3. Staff education and training
It may seem obvious, but if you don’t educate your staff on their information security roles and responsibilities then you can’t expect them to provide effective protection for your data. You should not only teach your staff what they have to do and the rules they must follow but also why it is important to you, how they do it and who they should speak to if they have any questions or issues. It is important here to make the process as entertaining and fun as possible as it is seen often as a very dry, if not dull topic.
4. Business processes
It is important to implement appropriate business processes in your organisation and to align them with your information security policies as much as possible. Otherwise it may become easier to bypass the controls you have implemented in order to achieve your business goals.
5. Technical solutions
In the same way as it is important to have appropriate business processes, it is also vital to implement appropriate technical solutions.
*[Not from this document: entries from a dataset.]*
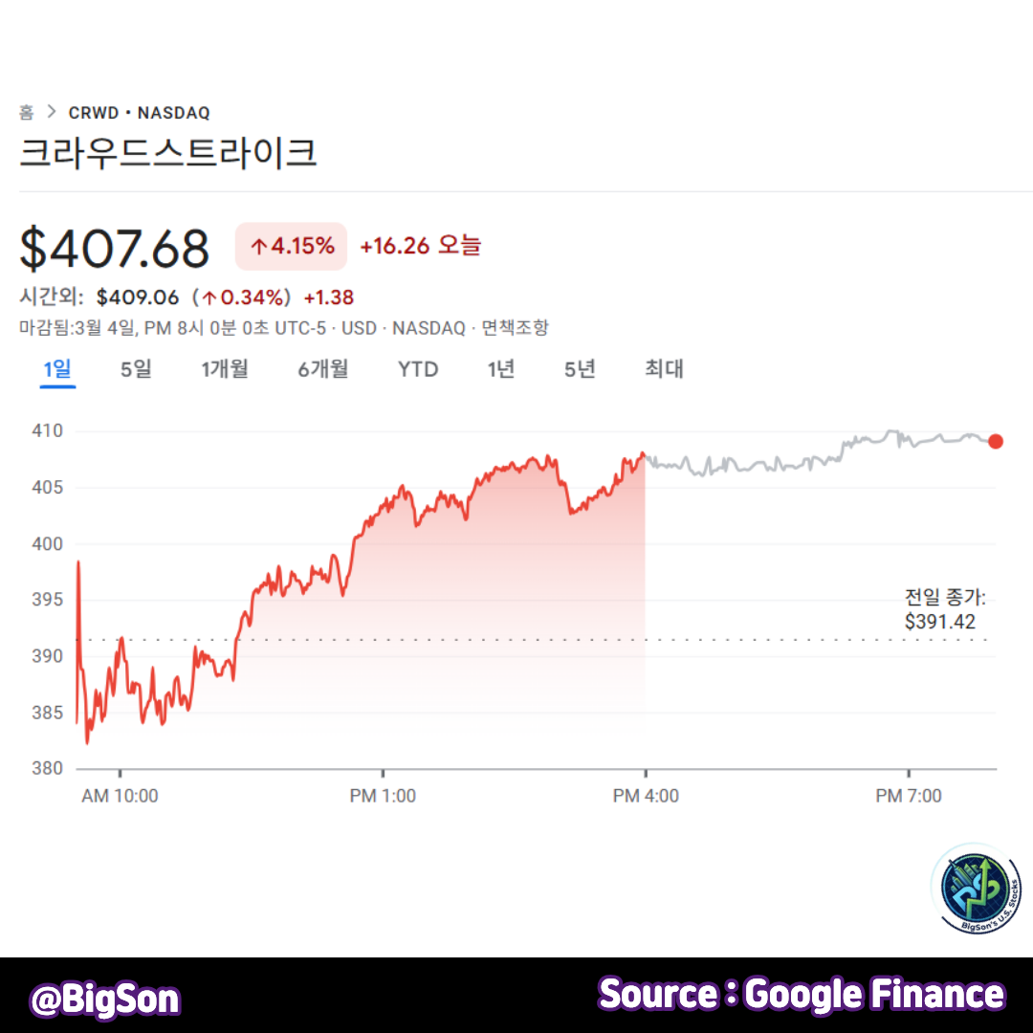Switch to the 5일 chart range
The height and width of the screenshot is (1033, 1033).
[x=136, y=369]
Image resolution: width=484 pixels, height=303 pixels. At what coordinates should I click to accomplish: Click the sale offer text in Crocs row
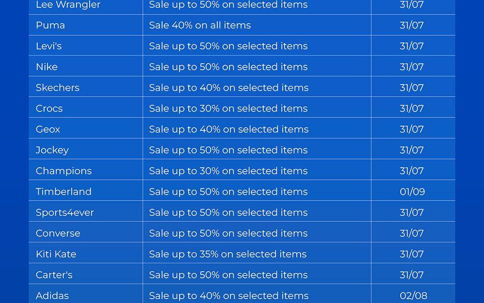coord(228,108)
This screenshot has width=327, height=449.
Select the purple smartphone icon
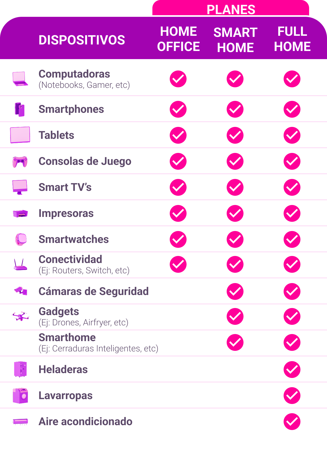click(20, 109)
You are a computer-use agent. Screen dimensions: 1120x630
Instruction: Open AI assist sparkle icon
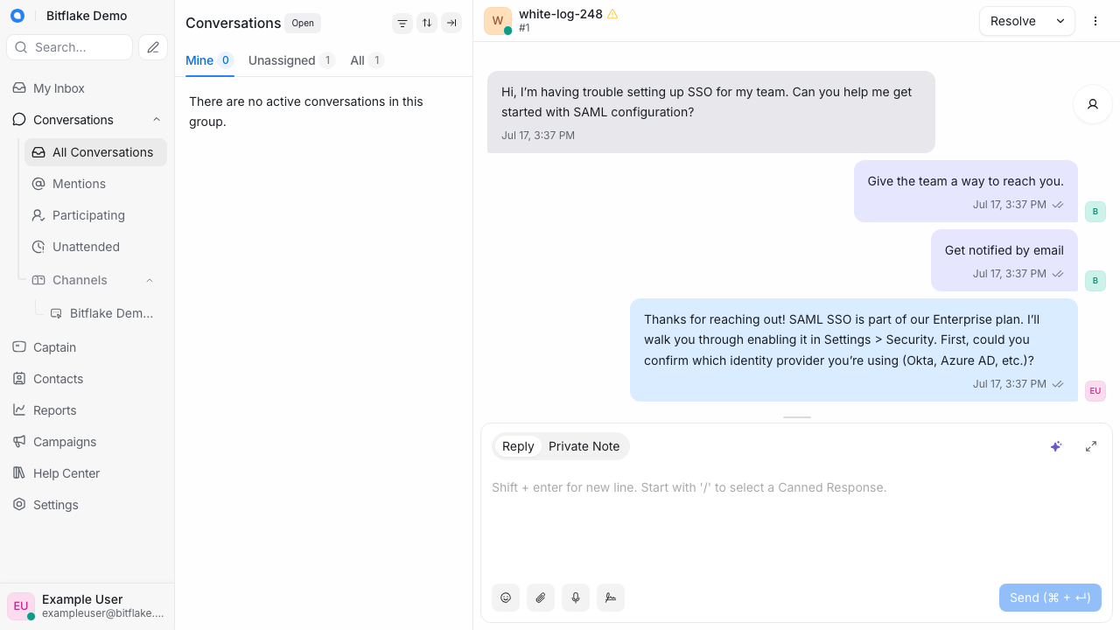tap(1056, 446)
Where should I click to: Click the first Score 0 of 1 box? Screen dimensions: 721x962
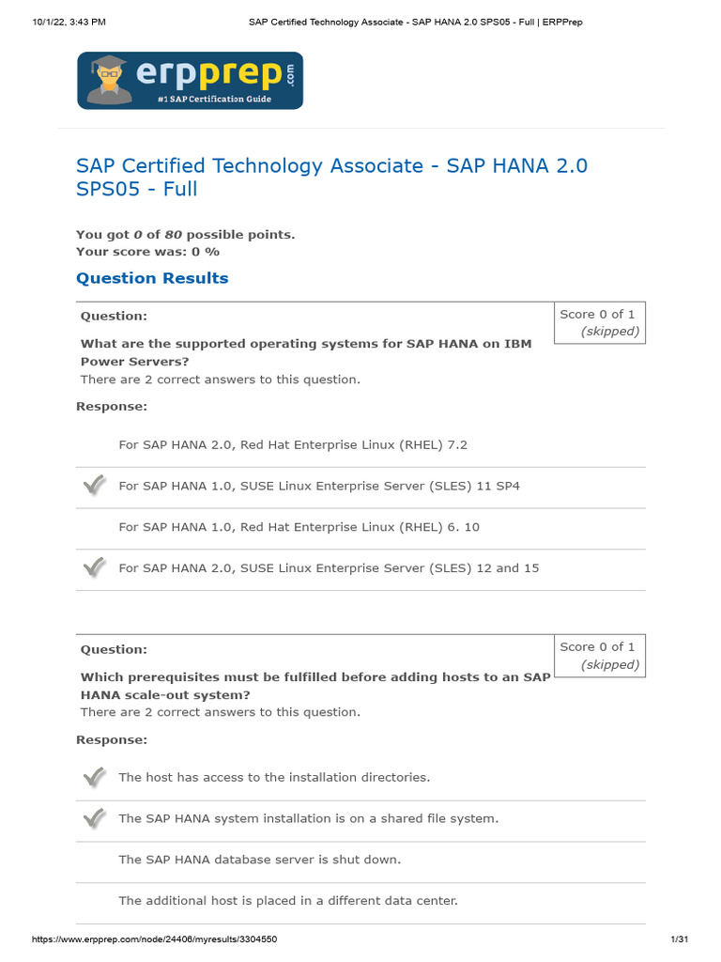coord(597,322)
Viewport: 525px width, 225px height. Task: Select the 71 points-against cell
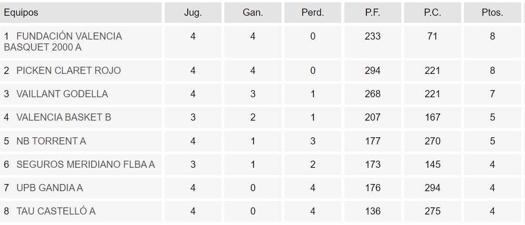(x=433, y=36)
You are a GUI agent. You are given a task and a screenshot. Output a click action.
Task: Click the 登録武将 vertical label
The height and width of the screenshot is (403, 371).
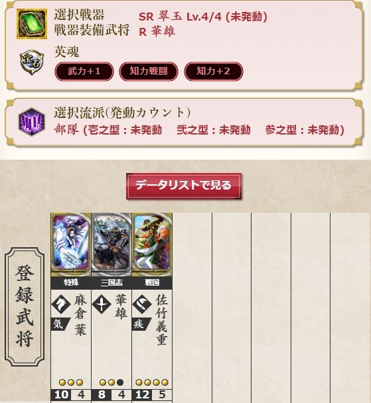pyautogui.click(x=25, y=307)
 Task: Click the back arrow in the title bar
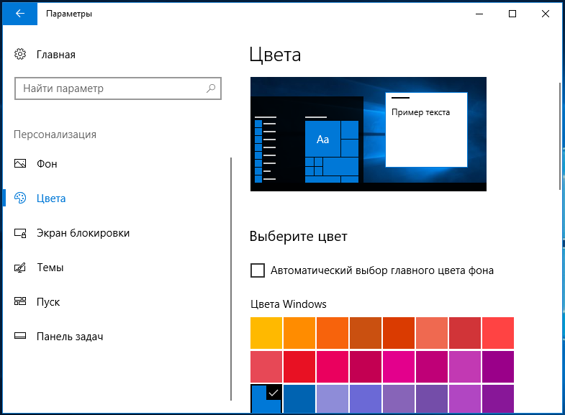[20, 14]
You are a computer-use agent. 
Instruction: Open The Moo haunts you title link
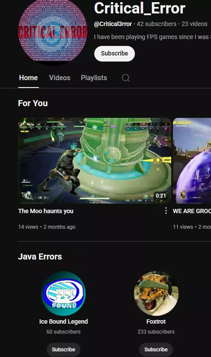(46, 211)
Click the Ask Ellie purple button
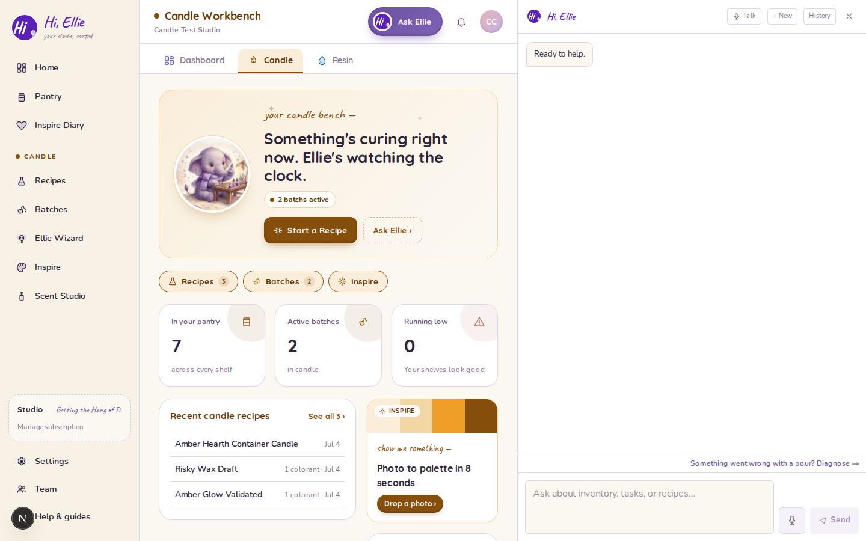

Many organisations see IT as the driving force in protecting their data. However, this is not the case. IT is simply one of the tools available and you therefore have to ensure your technical solutions and IT systems provide your organisation with the protection it desires in line with your information security policies.
6. Spot checks
A good way to ensure your staff follow your information security rules is to employ a regime of spot-checks. It is important that this should be done to raise awareness of issues and not as a method of punishing those that fail to follow the rules, after all you need your employees to buy-in to the spirit of the program not merely follow instructions like sheep. A great way of achieving this is to encourage staff to come up with ideas for improving security and reward the best ideas.
7. Test and measure
In addition to performing your own spot-checks, it’s a good idea to employ an external agency or consultancy to test your security controls on a regular basis. Many corporate bodies have regular penetration tests of IT infrastructure and less frequent tests of physical security. Smaller businesses might see this as overkill but unless you actually test your controls you have no idea as to their effectiveness!
8. Check your suppliers
Most companies make use of 3rd party service providers. Whether it’s for your IT, web hosting, accountancy or legal operations it’s important to ensure your suppliers take the same care and consideration over their information security (and yours) as you do. It’s no use having fantastic information security controls only for every Tom, Dick and Harriet at XYZ IT Support Company to have access to your sensitive data because they provide your IT support services. Take the time and ask questions – ask to see their policies, how they vet their staff, and what controls they employ to protect your data. At the end of the day, protecting your data is your responsibility.
9. Plan for the worst, hope for the best
In the same way that it’s a good idea to have business insurance, all companies should invest in a Business Continuity Plan. This means looking at the threats to your business, the risks posed by them and how you respond in order to continue operating should the worst happen. Your Business Continuity Plan needs to cover all the high risks to your business and should be tested and reviewed on a regular basis to ensure it meets your changing operational requirements. Obviously, testing a Business Continuity or Disaster Recovery Plan completely may be prohibitively expensive but there are ways of assessing the plan without necessarily having to buy hardware or pay for office space.
10. Incident response
Although having all the policies, processes and guidelines, the correct technical solutions, and excellent staff awareness will give you the best chance of not having an information security breach, it doesn’t guarantee it. Therefore, it is essential that you have a clearly defined process for responding to an incident. This should include reporting points, escalation, evidence gathering and media management. It should also clearly define the roles and responsibilities for relevant personnel and how your organisation reports the breach to the relevant authorities – be they law enforcement, the Information Commissioner or regulatory bodies – and of course how you inform the individuals or companies concerned.